Data records
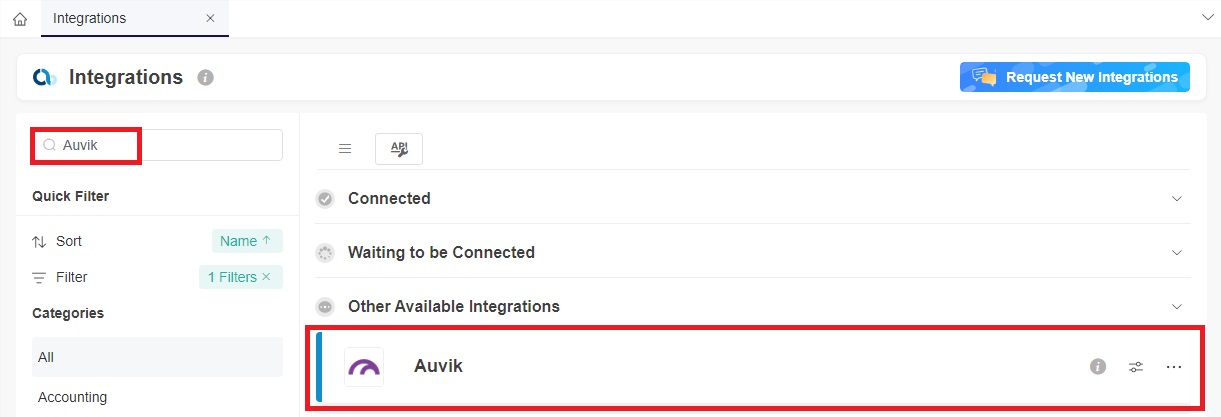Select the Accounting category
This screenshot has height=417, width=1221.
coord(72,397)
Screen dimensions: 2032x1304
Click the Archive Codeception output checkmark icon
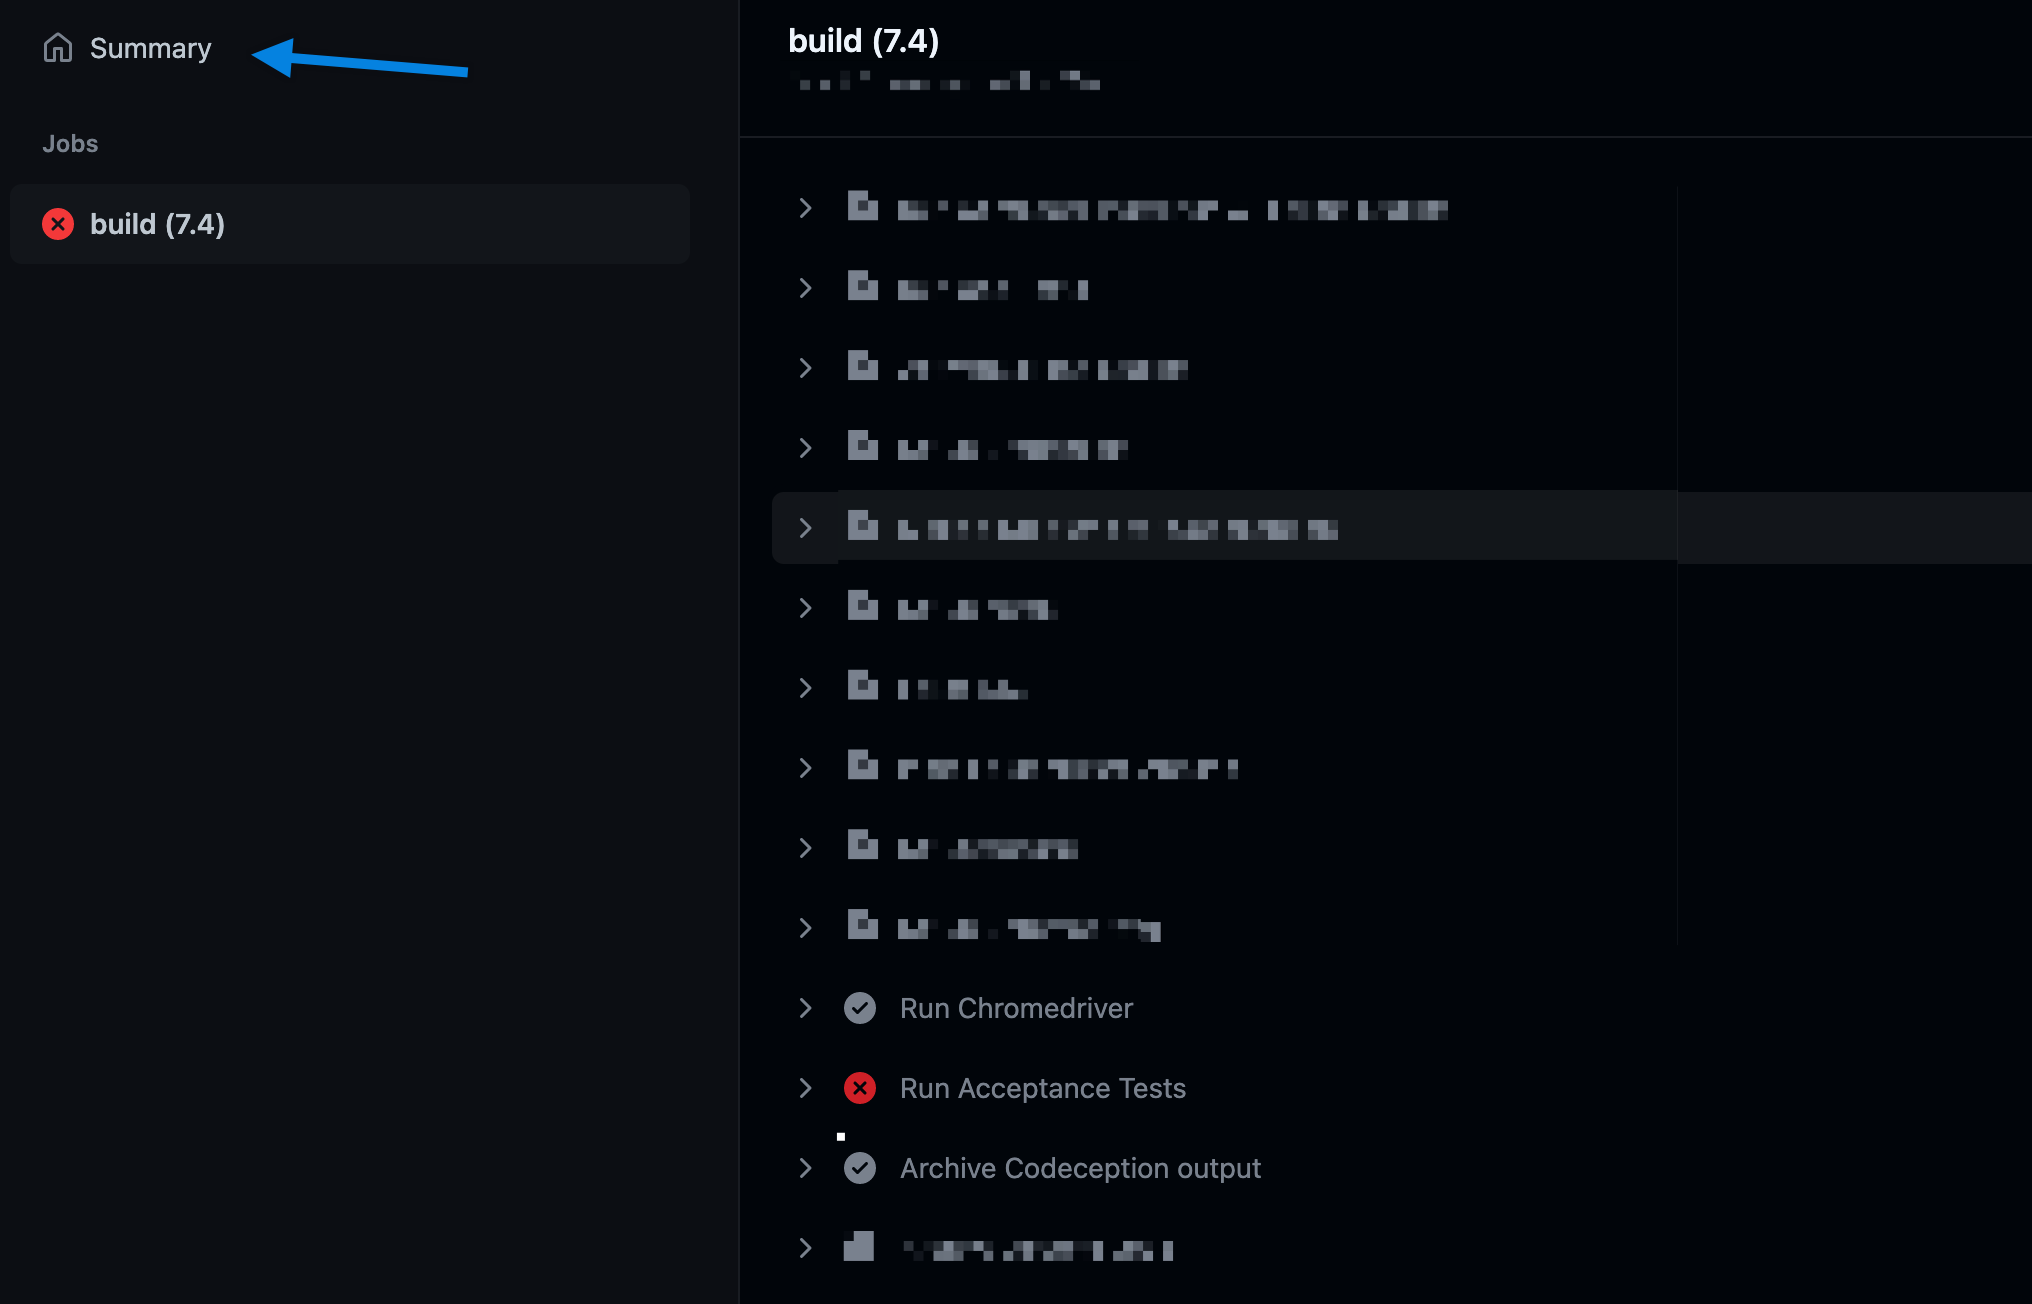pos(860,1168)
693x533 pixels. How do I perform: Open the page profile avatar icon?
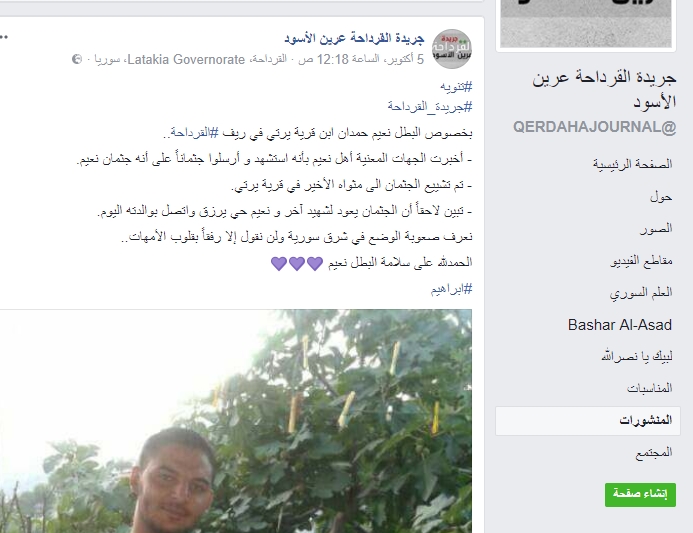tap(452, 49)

Problem
Using the listing above, copy exactly the lines from the one that contains "Click the Archive" through its last line, both included, but not the pictures.

Answer to this problem
Click the Archive Codeception output checkmark icon
pos(860,1168)
693x533 pixels. How do I perform: Open the page profile avatar icon?
tap(452, 49)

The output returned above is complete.